Effects of postmenopausal hypoestrogenism on skin collagen

Objective: The aim of our study was to evaluate the effect of aging and postmenopausal hypoestrogenism on skin collagen content. Methods: Thirty-two women (mean age 48.78±9.86; year±S.D., range 28–68), 14 in premenopause and 18 in postmenopause, underwent skin biopsies performed during laparotomic operation.
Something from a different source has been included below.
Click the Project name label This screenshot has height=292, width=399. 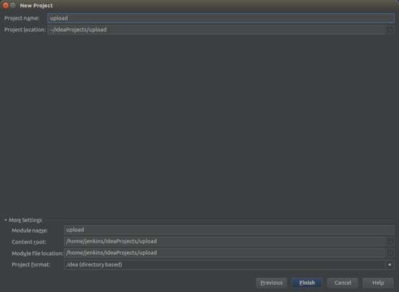tap(22, 18)
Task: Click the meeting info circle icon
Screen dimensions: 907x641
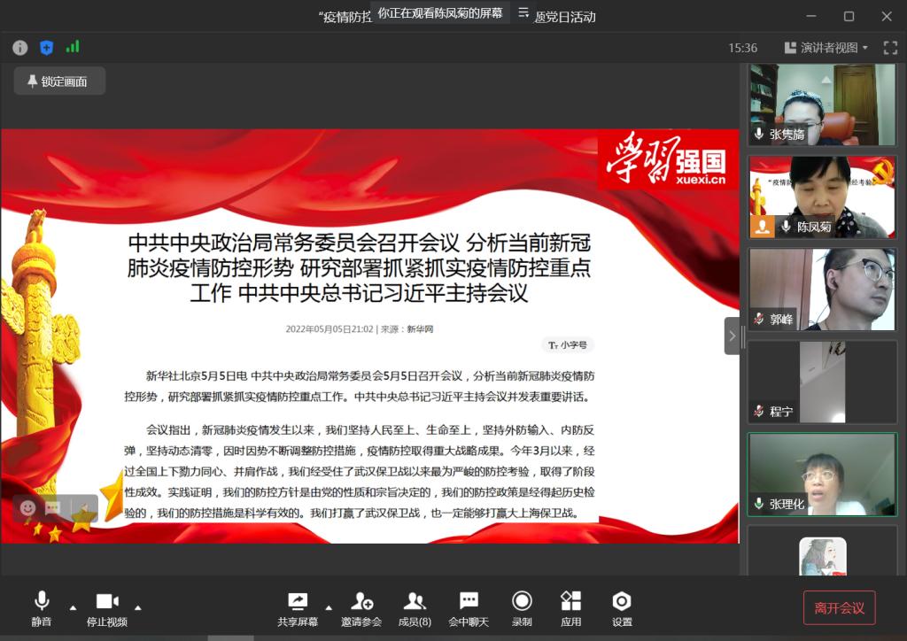Action: [x=19, y=48]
The amount of collagen type I, III and type III/type I ratio was evaluated by immunohistochemistry and computerised image analysis, and was related to age and years of postmenopause. Results: In the postmenopausal patients, a significant (P<0.01) decrease of percentage of skin collagen type I, type III and type III/type I ratio was observed in comparison to premenopausal women. The percentages of collagen type I, type III and type III/I ratio of all patients studied was significantly (P<0.01) correlated with chronological age (r=0.88, 0.89 and 0.61, respectively). Considering only postmenopausal subjects, the correlation with chronological age was significant (P<0.01) for collagen type I and type III of postmenopausal women (r=0.59, r=0.64, respectively), but not for the type III/I ratio (r=0.37, P=0.131). The percentages of collagen type I, type III and type III/I ratio of postmenopausal women showed a significant (P<0.01) inverse correlation with years of postmenopause (r=0.76, 0.73 and 0.73, respectively). Conclusions: Our data suggest that the decrease of skin collagen is an estrogen-related phenomenon.